Outras 26 pessoas que faziam parte do grupo foram resgatadas com vida e 2 homens do Sudão do Sul foram presos pela guarda costeira grega por liderar a travessia. Segundo depoimentos colhidos pela polícia, os corpos do mortos foram jogados ao mar durante a travessia. Dois sobreviventes precisaram ser levados ao hospital.
As autoridades europeias informaram que o grupo era formado por 21 cidadãos de Bangladesh, um do Chade e 4 do Sudão do Sul. O bote saiu da Líbia em 21 de março com destino à Grécia. O país é uma das principais portas de entrada para migrantes que buscam asilo na União Europeia.
A operação de resgate foi realizada na 5ª feira (26.mar.2026).

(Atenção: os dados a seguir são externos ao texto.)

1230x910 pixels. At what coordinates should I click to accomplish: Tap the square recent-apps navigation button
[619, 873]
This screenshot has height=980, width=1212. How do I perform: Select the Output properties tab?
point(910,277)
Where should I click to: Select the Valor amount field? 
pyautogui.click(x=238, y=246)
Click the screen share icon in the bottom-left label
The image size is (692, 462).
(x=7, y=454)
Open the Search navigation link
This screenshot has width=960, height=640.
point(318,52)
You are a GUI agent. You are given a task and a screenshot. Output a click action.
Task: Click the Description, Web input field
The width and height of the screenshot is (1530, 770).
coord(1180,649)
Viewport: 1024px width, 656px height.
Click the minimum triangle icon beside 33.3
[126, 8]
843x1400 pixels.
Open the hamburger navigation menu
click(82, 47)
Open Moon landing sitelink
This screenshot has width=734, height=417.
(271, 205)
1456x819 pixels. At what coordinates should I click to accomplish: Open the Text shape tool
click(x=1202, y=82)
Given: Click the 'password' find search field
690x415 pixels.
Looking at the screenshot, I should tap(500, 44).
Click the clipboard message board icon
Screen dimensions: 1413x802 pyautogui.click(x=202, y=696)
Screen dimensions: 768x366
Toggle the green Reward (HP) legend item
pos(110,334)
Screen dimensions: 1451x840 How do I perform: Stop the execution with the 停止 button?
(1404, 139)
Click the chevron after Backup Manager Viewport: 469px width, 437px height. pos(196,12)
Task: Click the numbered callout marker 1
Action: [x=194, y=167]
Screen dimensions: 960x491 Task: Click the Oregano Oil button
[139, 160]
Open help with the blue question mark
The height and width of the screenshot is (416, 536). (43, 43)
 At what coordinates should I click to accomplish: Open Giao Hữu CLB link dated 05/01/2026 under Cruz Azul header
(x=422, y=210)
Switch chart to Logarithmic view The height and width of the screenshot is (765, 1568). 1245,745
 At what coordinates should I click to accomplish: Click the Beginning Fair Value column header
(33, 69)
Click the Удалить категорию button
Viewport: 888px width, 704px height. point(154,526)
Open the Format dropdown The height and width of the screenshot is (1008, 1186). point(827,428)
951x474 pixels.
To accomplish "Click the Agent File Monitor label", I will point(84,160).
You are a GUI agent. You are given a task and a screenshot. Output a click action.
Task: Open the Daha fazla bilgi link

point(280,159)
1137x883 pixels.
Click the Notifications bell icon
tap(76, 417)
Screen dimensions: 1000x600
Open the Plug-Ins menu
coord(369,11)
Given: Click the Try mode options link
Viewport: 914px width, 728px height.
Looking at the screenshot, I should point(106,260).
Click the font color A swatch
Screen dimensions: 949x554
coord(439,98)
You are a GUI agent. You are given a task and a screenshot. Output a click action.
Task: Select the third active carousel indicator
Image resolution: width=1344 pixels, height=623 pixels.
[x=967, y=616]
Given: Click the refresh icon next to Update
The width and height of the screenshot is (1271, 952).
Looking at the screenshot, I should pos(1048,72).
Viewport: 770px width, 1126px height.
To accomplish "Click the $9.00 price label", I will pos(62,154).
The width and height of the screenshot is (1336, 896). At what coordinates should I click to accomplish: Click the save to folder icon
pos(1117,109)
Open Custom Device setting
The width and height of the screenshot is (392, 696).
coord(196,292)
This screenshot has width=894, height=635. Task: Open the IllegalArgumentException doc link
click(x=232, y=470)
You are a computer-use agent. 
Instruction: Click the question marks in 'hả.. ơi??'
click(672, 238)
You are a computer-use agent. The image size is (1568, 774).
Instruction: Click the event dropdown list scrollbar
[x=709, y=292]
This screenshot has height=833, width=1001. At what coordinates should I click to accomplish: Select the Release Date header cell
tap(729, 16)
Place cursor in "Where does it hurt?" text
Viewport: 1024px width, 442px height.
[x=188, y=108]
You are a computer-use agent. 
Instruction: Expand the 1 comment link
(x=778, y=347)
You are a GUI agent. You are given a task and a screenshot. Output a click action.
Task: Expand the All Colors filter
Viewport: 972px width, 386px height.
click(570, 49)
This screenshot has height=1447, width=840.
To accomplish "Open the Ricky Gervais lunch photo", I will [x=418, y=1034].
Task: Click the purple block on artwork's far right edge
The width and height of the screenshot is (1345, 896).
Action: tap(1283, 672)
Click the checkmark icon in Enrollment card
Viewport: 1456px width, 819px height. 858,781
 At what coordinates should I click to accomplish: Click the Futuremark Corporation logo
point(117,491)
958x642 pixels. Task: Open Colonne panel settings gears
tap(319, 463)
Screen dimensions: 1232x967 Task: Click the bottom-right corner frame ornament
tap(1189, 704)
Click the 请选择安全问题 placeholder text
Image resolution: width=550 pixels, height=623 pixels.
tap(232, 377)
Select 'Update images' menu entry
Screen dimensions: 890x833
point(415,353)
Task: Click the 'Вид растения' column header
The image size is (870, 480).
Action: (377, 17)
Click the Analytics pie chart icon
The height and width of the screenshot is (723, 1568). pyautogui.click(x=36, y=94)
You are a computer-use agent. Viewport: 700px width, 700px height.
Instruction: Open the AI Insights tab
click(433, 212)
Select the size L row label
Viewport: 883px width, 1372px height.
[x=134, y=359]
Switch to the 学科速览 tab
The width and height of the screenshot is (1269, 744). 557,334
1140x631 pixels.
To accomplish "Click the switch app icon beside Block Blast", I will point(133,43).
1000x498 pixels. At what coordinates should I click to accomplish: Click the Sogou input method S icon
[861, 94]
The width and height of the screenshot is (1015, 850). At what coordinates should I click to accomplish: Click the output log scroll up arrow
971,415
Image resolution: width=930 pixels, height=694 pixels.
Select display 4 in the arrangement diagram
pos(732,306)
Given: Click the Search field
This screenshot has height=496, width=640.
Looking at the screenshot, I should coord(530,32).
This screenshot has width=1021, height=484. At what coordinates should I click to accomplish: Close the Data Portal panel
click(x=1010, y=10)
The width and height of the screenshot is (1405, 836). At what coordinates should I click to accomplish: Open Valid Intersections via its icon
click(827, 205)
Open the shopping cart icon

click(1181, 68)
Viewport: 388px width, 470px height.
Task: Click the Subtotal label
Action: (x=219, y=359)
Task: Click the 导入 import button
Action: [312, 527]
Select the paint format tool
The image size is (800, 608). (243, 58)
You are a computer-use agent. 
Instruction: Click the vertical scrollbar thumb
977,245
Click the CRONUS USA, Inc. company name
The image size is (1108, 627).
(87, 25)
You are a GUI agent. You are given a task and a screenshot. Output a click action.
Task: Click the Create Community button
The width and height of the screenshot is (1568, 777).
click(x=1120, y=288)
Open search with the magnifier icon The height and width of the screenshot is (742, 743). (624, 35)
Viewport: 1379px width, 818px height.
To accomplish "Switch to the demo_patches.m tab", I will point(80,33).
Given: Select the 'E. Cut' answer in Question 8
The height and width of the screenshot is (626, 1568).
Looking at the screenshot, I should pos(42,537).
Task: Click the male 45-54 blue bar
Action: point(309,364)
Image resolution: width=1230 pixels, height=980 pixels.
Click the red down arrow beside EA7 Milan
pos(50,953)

A tragédia é mais um episódio de travessias ilegais no Mediterrâneo que resultam em mortes, uma tendência que vem crescendo em 2026 segundo dados da OIM (Organização Internacional para as Migrações).
A OIM contabilizou 606 mortes em travessias marítimas no mar europeu nos primeiros 2 meses de 2026, um aumento de 128% em comparação ao mesmo período do ano passado. Em 2025, pelo menos 2.185 pessoas morreram ou desapareceram no Mediterrâneo.